23 October 2009

Fleet Synthetic Training

The Secretary of the Navy recently announced Navy’s goals for a “green” Fleet and to reduce our fuel consumption by half through 2020.  SECNAV Mabus has also made it clear that while our energy initiatives are important, they must not detract from our warfighting ability.

Traditionally, our Navy has consumed large amounts of fuel during workups for deployment.  Fleet Synthetic Training (FST) offers Navy a significant opportunity to save fuel and minimize our impact on the environment while we train and ensure we meet our warfighting requirements.

FST is not the “cure-all” for our dependence on foreign oil, but – as we realized with flight simulators – implementing FST on a large scale gives us an opportunity to practice our critical skills in port and then validate them at sea.  We now have a few years of experience using FST from which we can assess its effectiveness.

I would like to hear your opinion on Fleet Synthetic Training.  Based on your experiences, was FST effective in preparing you for deployment?  Where has FST made a positive impact, where do we have gaps, and where are there opportunities to expand?


CMDCM said...
================================
- _Set of tasks_:
a: Translate this sentence from the Fleet Synthetic Training post into Spanish: "Traditionally, our Navy has consumed large amounts of fuel during workups for deployment."
b: According to the Fleet Synthetic Training post, by how much does the Navy aim to cut its fuel consumption through 2020?
c: Reproduce the passage of the Fleet Synthetic Training post starting with "I would like" and going on through "CMDCM said...".

- _Dataset extract_:
================================
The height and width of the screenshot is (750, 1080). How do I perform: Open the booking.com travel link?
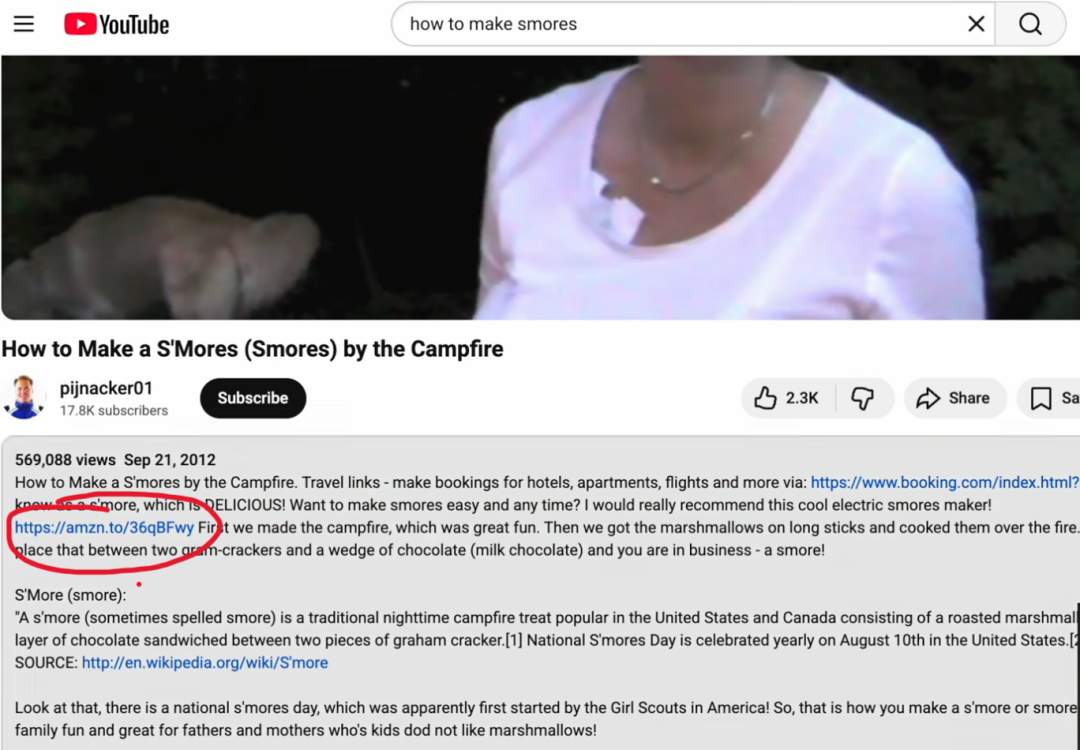(x=944, y=483)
================================
- _Task-by-task outputs_:
a: Tradicionalmente, nuestra Marina ha consumido grandes cantidades de combustible durante la preparación para el despliegue.

b: By half.

c:
I would like to hear your opinion on Fleet Synthetic Training.  Based on your experiences, was FST effective in preparing you for deployment?  Where has FST made a positive impact, where do we have gaps, and where are there opportunities to expand?


CMDCM said...